I got a call from Dr. D around 3pm and he said my uterus lining looked PERFECT and that I’m ready to start the Estradiol (estrogen) pills tonight.  I will be taking TWO pills THREE times a day.  Yikes!  Tonight I also have to reduce my Lupron dose from 20 units to 10… which I LOVE… because I have been very emotional and irritable on Lupron.

After I sent Corey an email explaining what Dr.
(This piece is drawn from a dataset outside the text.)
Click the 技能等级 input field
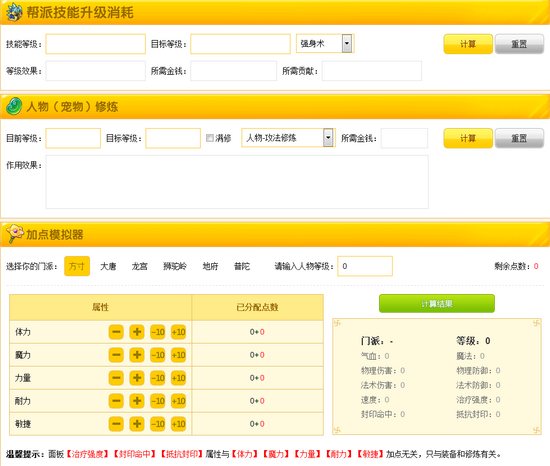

D said and that the cysts are not a concern he wrote me back this email: "Yayyy!!!!!!!  Kimmy Bird, you did it!!  I’m so the proud of you!"
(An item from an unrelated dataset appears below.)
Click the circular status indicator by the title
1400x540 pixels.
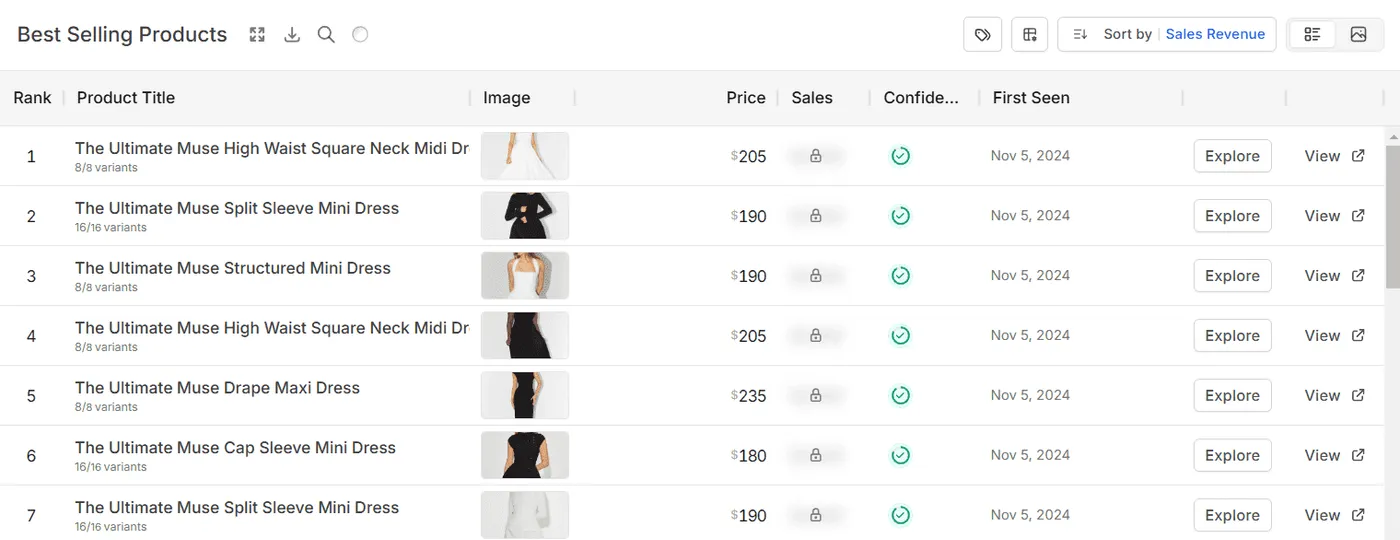click(361, 35)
He's just being silly... and I love it.

Let’s get this show on the road!!!  J

Monday, April 9, 2012

4/9/12 - Too Much Aygestin

WHOOPS! 

On Friday I checked out my friend's blog (the friend that's on the SAME exact transfer schedule as me).  She listed out her schedule and I noticed that hers said to take her last Aygestin pill on Thursday 4/5/12.  I thought, "that's weird, I took an Aygestin pill this morning."... then it clicked... WHOOPS... I wasn't SUPPOSE to take one.  I forgot to delete it from my calendar in my phone and it reminded me to take one that morning.  I called my IVF Coordinator and she said IT'S OK.  I started my cycle today and I have an ultrasound and blood work on Wednesday 4/11, so hopefully everything still looks good :)

Easter weekend was lovely.  I ran 5 miles on Saturday and it was a beautiful day! 

Thursday, April 5, 2012

4/5/12 - Giving MYSELF an injection!

Yep, a couple of nights ago I prepared the needle because Corey was playing a game on his phone and taking too long.  I acted like I was going to do it myself if he didn't hurry and then I thought... WHY NOT?  I WILL do it myself!  So, I pinched up my tummy and stabbed it right in.  It was no big deal.  It didn't hurt, it wasn't hard to get the needle through the skin... but keep in mind, this is the EASIEST of the 5 different needles and medications that I've taken so far :)  At least I tried it out on the easiest one, so that if I ever HAVE TO give myself an injection, I'm not totally freaked out by it :)

Tuesday, April 3, 2012

4/3/12 - Keep Calm and Stab On (New Injections and Blood Work)


Injections started again a couple of days ago (4/1).  They’re really easy little needles.  It's a new medicine called Lupron. 

I’m having some trouble with Keeping Calm lately.  Well, not that I get upset or crazy, but when I started this process on March 7th I felt so much peace and felt so relaxed.  Those feelings carried throughout the whole process including egg retrieval. 

I would go to work and nothing really ever bothered me.  I would come home and just relax and not worry about anything.  I mean, I WORKED at it.  I meditated, did acupuncture, facials… whatever I could to be relaxed.  It’s suppose to help get a positive outcome.  I’ve read and heard that being stressed really effects this process. 

Well… ever since the retrieval I’ve felt very anxious and some people in my life have been stressing me out.  I try to keep myself away from those people but it’s been very difficult lately.  Tonight I’m going to do a RELAX REBOOT.  I’m not going to the gym, I’m just going to meet a friend at the book store, pick out a lovely book and head over to a fun little coffee shop and read, then I'll go to dinner with Corey – who doesn’t stress me out and always makes me laugh.  I’m going to start meditating again and just get back to that pleasant place I was at last month J

This morning I had blood drawn.  They just called me with the results and they said "I just want to confirm what medications you're taking" which was a little weird.  So, I listed them off and she said "OK, your bloodwork looks good, but since you started Lupron on the 1st, we're going to move your next ultrasound and the start of Estrace to the 11th (which was originally scheduled for the 8th) and we're going to have you stay on Aygestin through Thursday (I was suppose to stop today)"  She said it's FINE that I started on the 1st and I did exactly what I was told to do.
They sent me a new FET transfer schedule which is basically just check up appointments pushed back a few days but my transfer day is STILL APRIL 26th.